The Bridge at No Gun Ri: A Hidden Nightmare from the Korean War
Charles J. Hanley
Nations that ignore history are doomed to repeat it. Case in point: Nearly 20 years before the horrors of the My Lai massacre in Vietnam, American soldiers shot down hundreds of unarmed, innocent refugees--many of them women and children--at a railroad trestle in South Korea during the beginning of what came to be known euphemistically as the Korean Conflict.
Now that the United States is facing a new "conflict," we're hearing terms such as "collateral damage" and "civilian casualties" again and wondering how much or how many of them are morally acceptable. For that reason, the publication of The Bridge at No Gun Ri couldn't be more timely.

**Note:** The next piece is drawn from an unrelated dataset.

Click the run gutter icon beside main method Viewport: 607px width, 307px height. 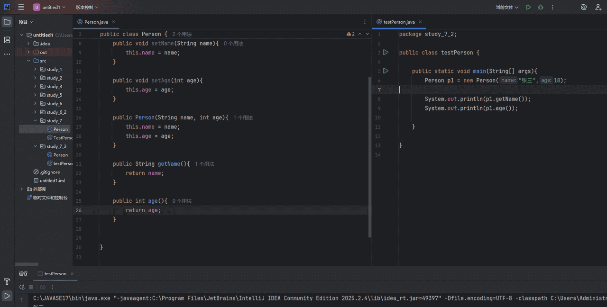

The culmination of 17 months of work by three Associated Press reporters and a cadre of researchers, Bridge painstakingly and often artfully re-creates the four days of hell that hundreds of fleeing denizens from two villages endured in July 1950 before most of them succumbed to U.S. air strikes, shrapnel, and high-powered bullets. Many children who survived the attack did so by nestling their bodies into the piles of the dead.

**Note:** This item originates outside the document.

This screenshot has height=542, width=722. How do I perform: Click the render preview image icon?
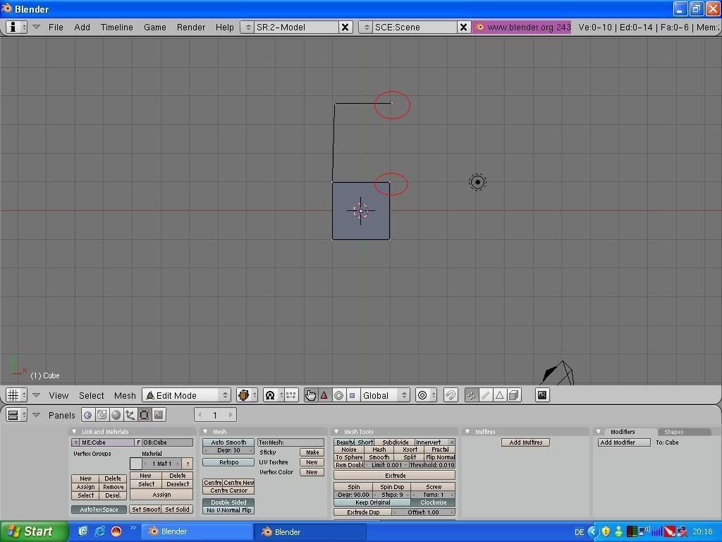click(x=542, y=395)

Like all good reporters, Charles Hanley, Sang-Hun Choe, and Martha Mendoza provide us with context. In this case, the circumstances are shocking and redolent of an American ethos that was racist toward Asians and fat and happy from living off the spoils of World War II. Some of the GIs from the Army's 7th Cavalry--torn away from comfy guard jobs in post-war Japan, where they got bloated on beer and traded cigarettes for sex--had been in Korea for all of five days before taking out the bridge and killing the people who tried to hide underneath it. The soldiers were poorly armed, poorly trained, and poorly supplied. They were poorly motivated, fighting people for whom they had no true animosity. Their commanding officers were given divisions to march, even though they had never before led men into battle.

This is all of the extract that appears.